Baseball Mitts and Little Girls’ Heads
I’ve got lots of issues. One that’s been a bit of a nuisance in my life is that I’m night blind.
My wife and daughters have always enjoyed a morbid thrill of sitting in a movie theatre and watching me standing in the aisle like a big ass with arms full of popcorn, candy and cokes trying to find them. After a good howl and watching people tell me to “sit down or get out,” they’ll whisper over, “Over here.” They don’t say “dad” because they’d never admit they’re related to me.
Being night blind, kissing my kids goodnight has always been a challenge.
If I don’t trip over something on the way to their bed, the next challenge becomes wondering where their head might be in the bed. I’m just looking at a sea of black.
But the truth is, I’m really not interested in kissing their heads — I just want to smell their heads.
I’m sure you have friends that are into smelling their wine before they take that first sip.
You know the drill; in that smell they imagine the vineyard… The end of summer days just before the harvesting of the grapes. They can experience their wine and its aroma and bouquet. They say words like, “buttery,” and “corky,” and “flowery,” “noble,” “piquant,” “vigorous,” and “velvety.”
To each his own. Some like to smell wine; I prefer my kids’ heads.
Because in that moment of smelling their heads, in that one-second moment, I remember what they smelled like the day they were born.
Like nothing else in the world.
Have you ever gone to a sports store, walked by new baseball mitts, and that new leather hits you?
If you ever played little league baseball as a kid and dreamed of being Ron Santo, one whiff in that aisle and your memory yanks you right back to the park at 10 years old.
Ask any dad. Going by mitts in a sports store is like watching home movies.
If men had it their way, that’s what cologne should smell like. Baseball mitts.

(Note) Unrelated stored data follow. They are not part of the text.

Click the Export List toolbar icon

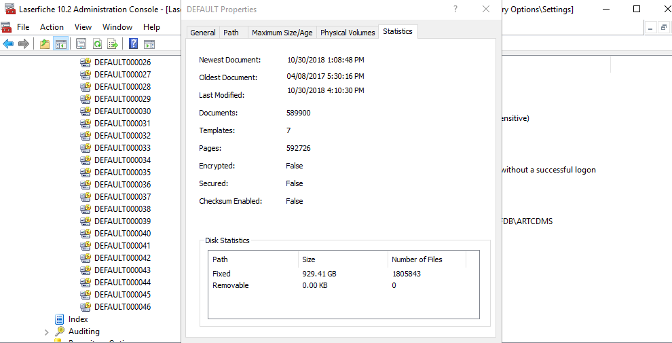(113, 44)
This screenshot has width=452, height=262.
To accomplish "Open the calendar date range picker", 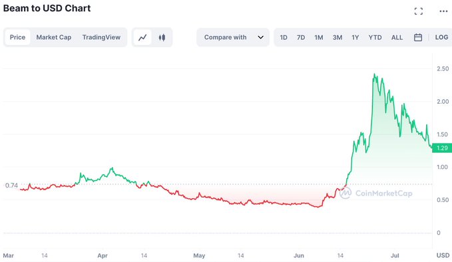I will click(418, 37).
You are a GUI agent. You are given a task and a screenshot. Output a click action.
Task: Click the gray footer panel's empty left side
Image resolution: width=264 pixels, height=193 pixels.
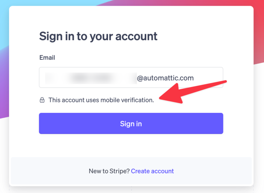pyautogui.click(x=45, y=171)
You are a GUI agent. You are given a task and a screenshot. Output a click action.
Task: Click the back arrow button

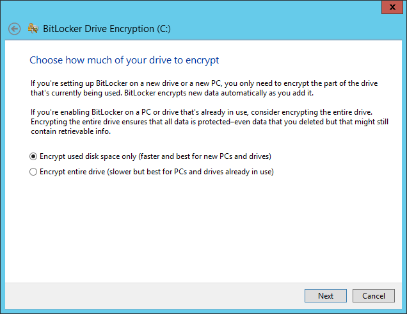pos(15,29)
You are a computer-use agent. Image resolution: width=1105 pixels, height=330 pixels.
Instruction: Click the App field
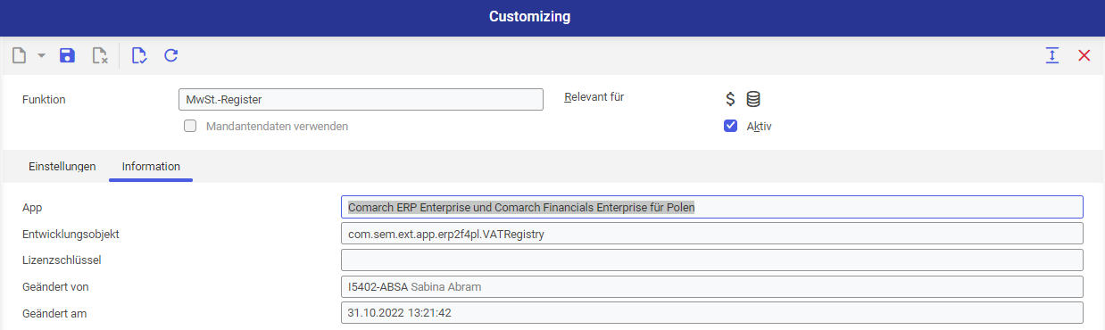click(x=712, y=207)
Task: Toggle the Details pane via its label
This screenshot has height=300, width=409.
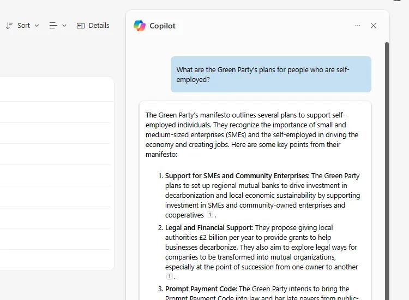Action: [99, 26]
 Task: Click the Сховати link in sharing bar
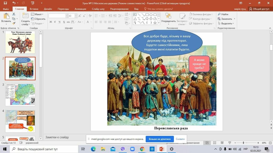pos(180,139)
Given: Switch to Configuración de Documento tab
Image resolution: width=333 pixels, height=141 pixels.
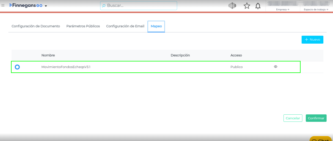Looking at the screenshot, I should click(36, 26).
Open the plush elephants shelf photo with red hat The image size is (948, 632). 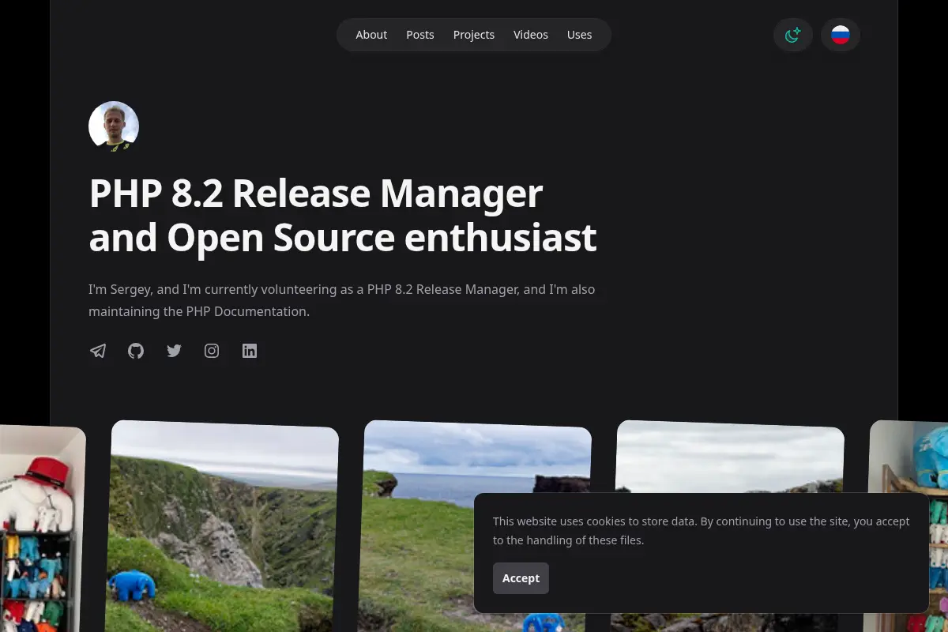click(x=40, y=528)
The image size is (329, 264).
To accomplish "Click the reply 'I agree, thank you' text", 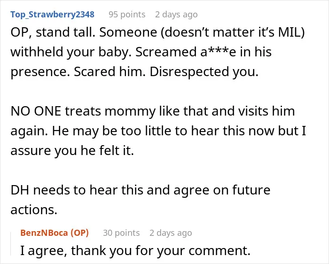I will pos(135,250).
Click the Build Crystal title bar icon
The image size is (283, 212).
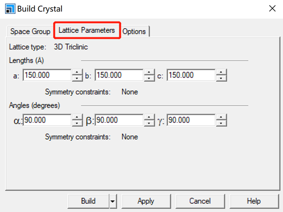[x=9, y=9]
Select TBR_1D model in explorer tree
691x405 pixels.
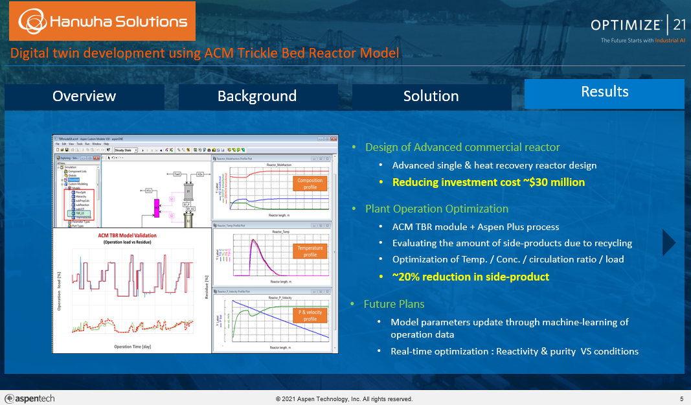point(80,212)
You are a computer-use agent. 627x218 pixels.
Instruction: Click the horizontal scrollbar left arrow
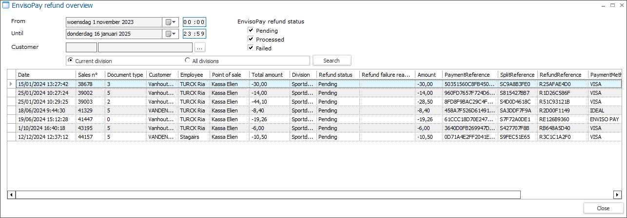pos(12,195)
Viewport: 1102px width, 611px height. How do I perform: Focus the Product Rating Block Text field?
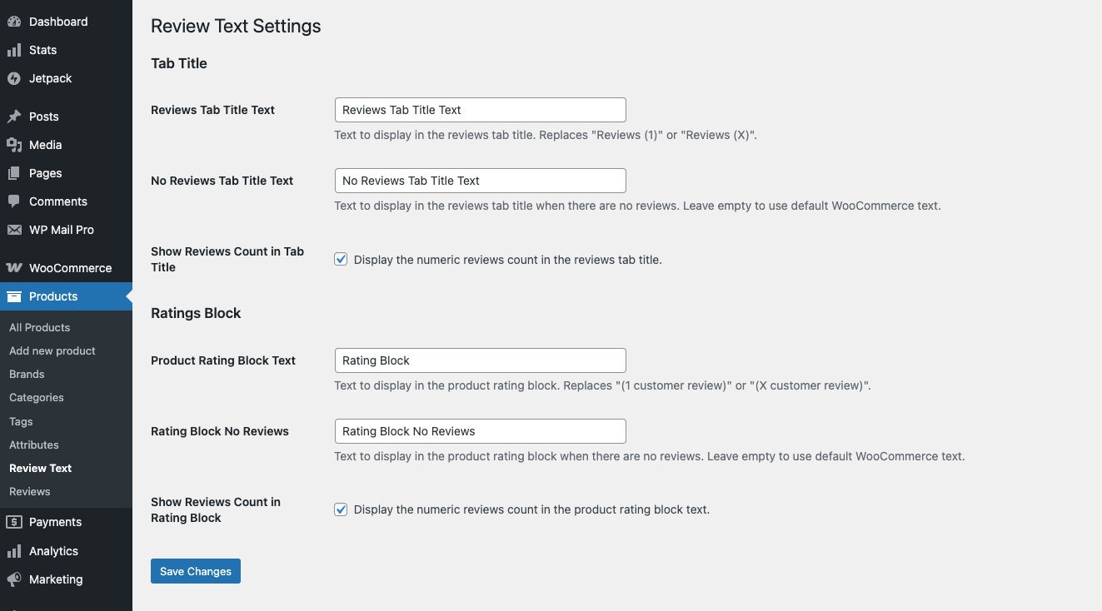[480, 360]
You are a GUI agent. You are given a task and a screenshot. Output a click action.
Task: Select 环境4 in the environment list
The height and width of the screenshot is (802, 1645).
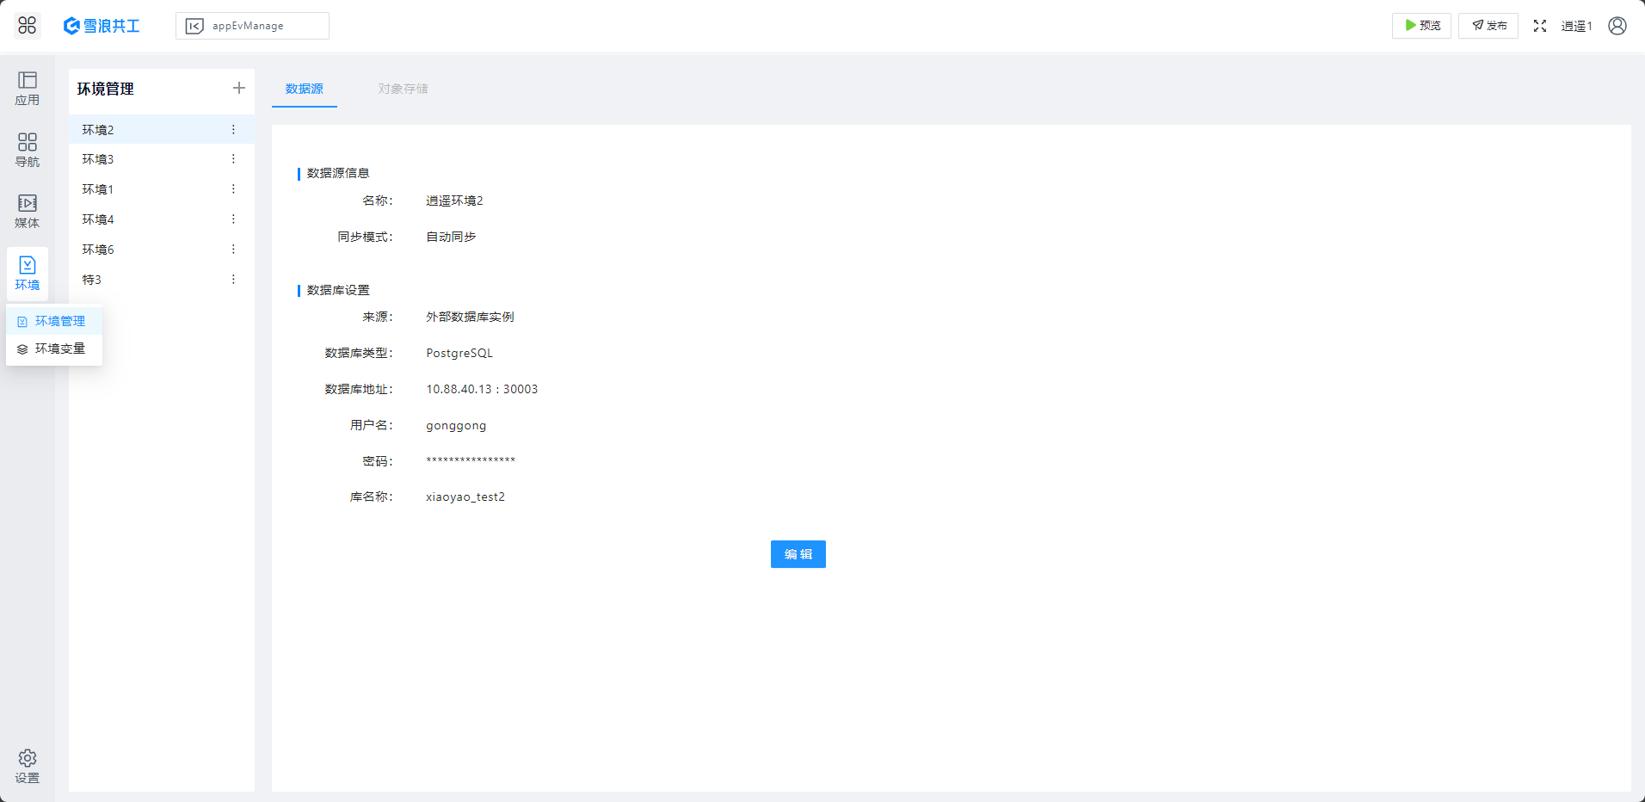(98, 219)
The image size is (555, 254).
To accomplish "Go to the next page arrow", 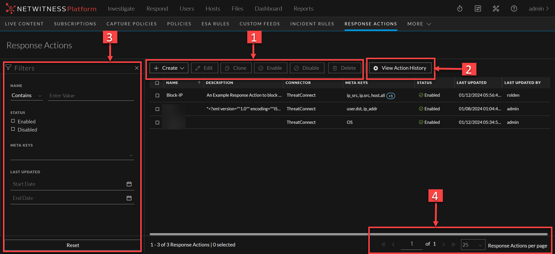I will tap(444, 244).
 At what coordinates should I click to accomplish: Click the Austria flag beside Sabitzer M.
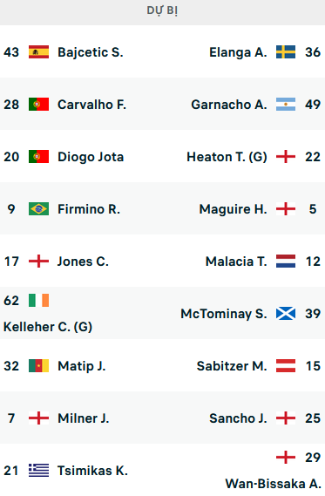tap(286, 365)
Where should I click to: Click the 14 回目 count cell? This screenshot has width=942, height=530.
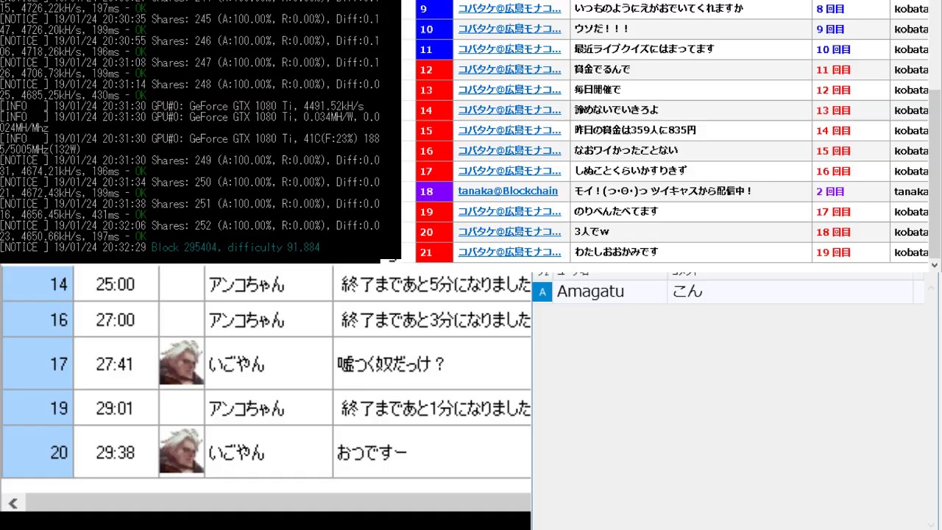pyautogui.click(x=833, y=131)
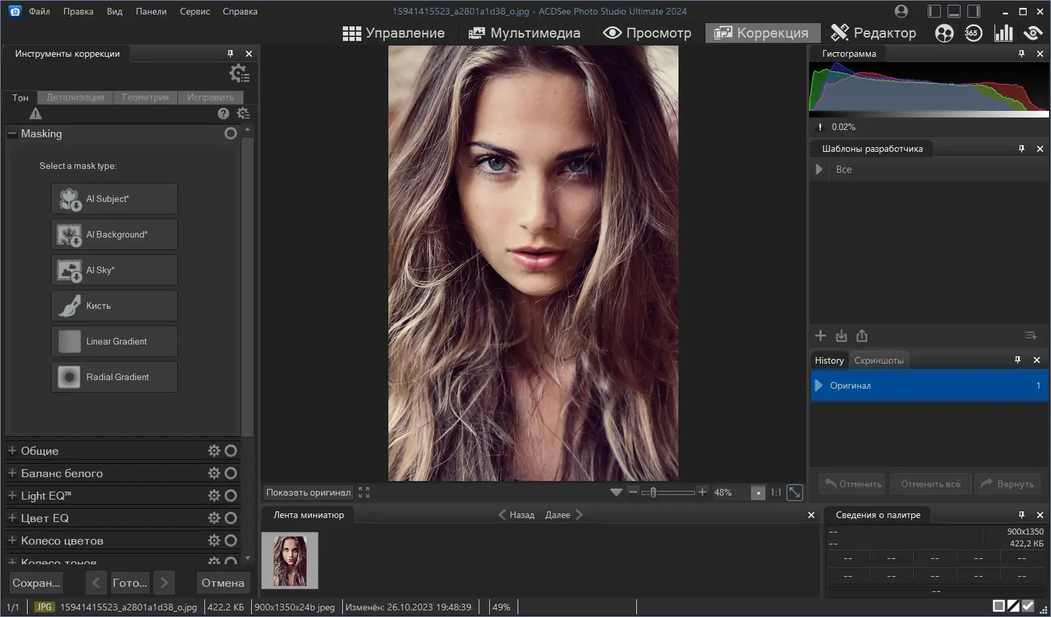The height and width of the screenshot is (617, 1051).
Task: Click the plus icon in developer presets
Action: [820, 336]
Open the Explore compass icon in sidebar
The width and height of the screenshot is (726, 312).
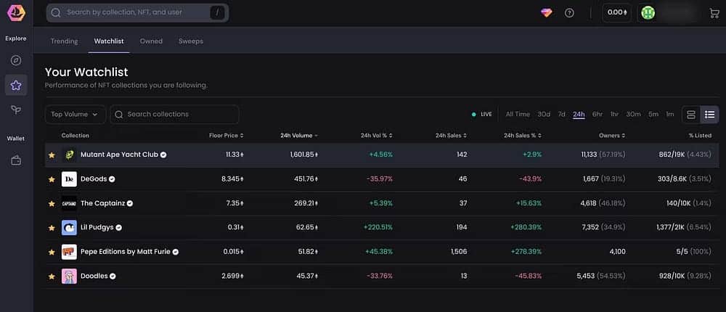click(x=16, y=60)
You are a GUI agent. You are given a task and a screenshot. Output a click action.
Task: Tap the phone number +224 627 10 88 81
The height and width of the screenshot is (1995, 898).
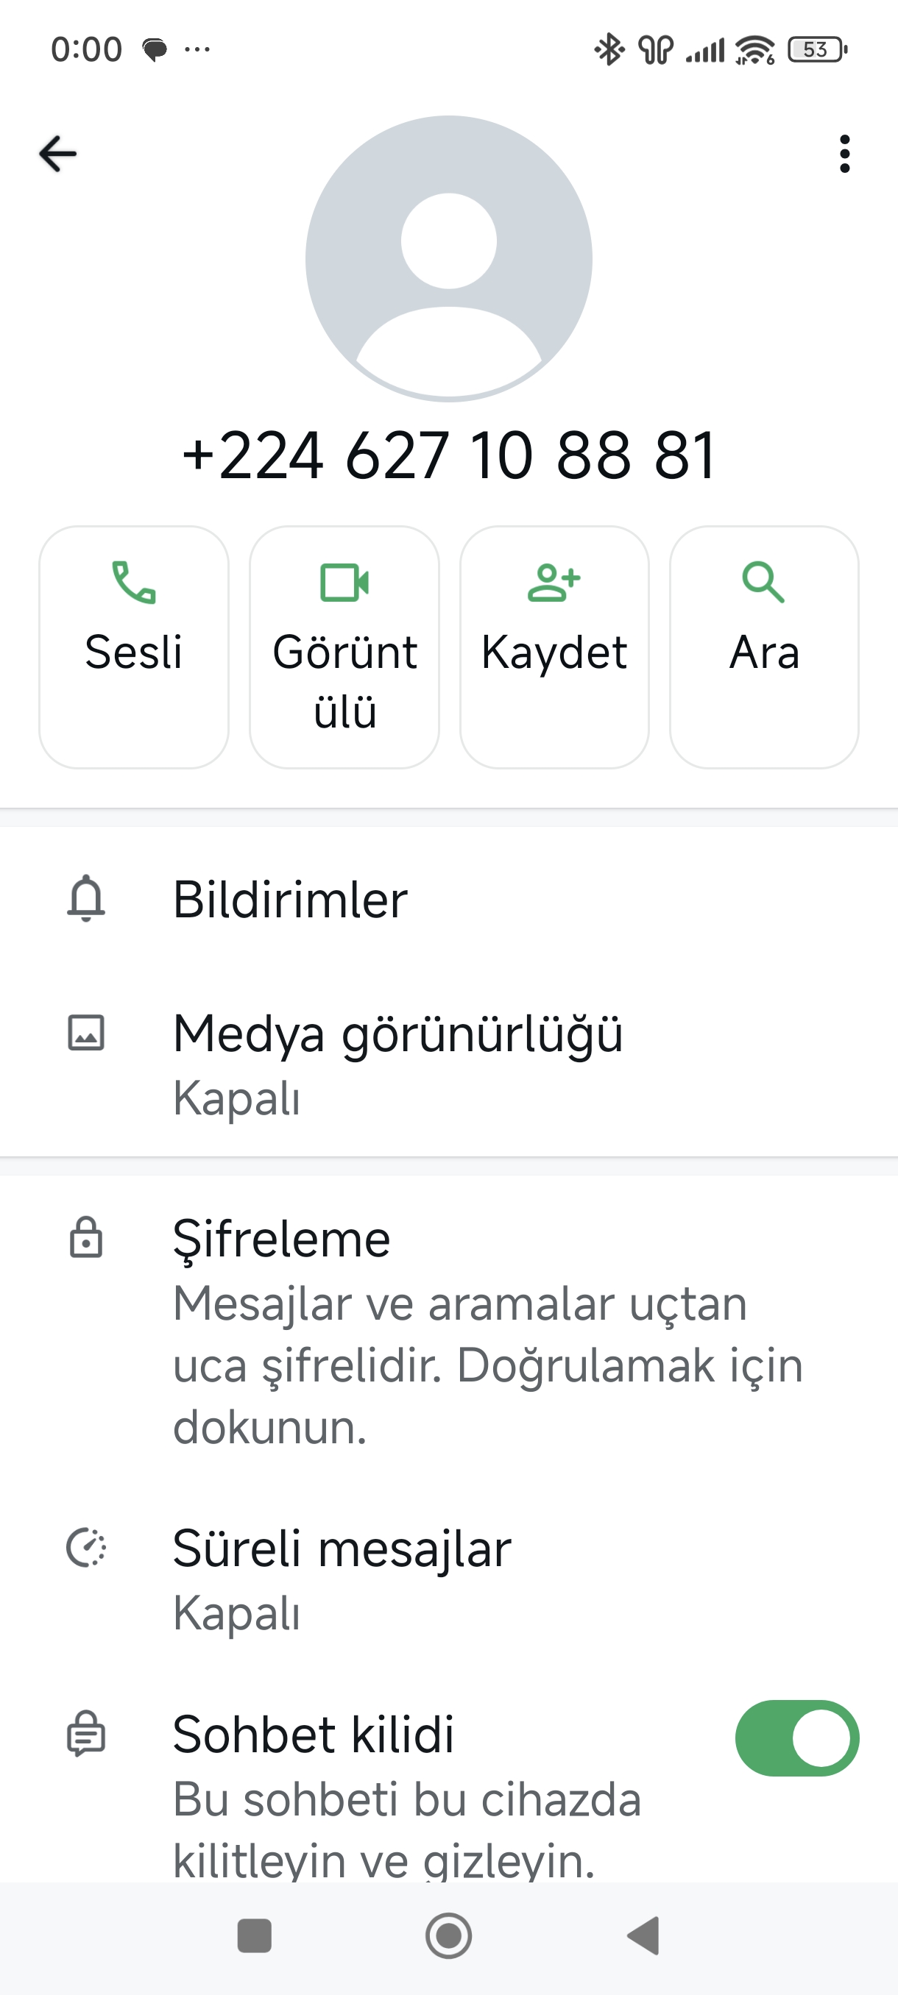(x=449, y=455)
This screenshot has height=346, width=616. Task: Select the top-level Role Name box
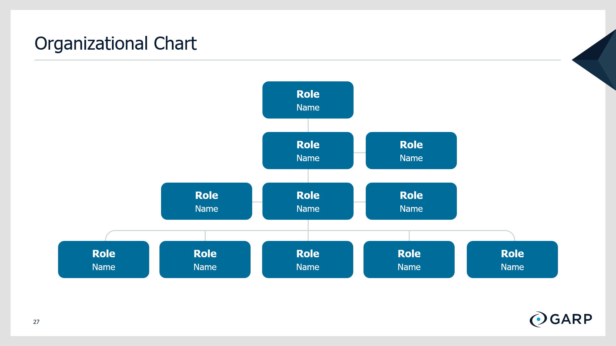[x=308, y=100]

I’d much rather smell like a new mitt than that sugar-water Chanel nonsense my wife bought me that I’m squirting on my neck every day.
And, tonight, after I stop scribbling this story, I’ll send our dog, Spanky, out the front door to powder his nose, then I’ll turn off the lights downstairs — and I’ll kiss my girls goodnight — who will be long, long asleep.
And in that moment, that extraordinary moment, I’ll remember who they were, feel who they are – and imagine who they’ll be.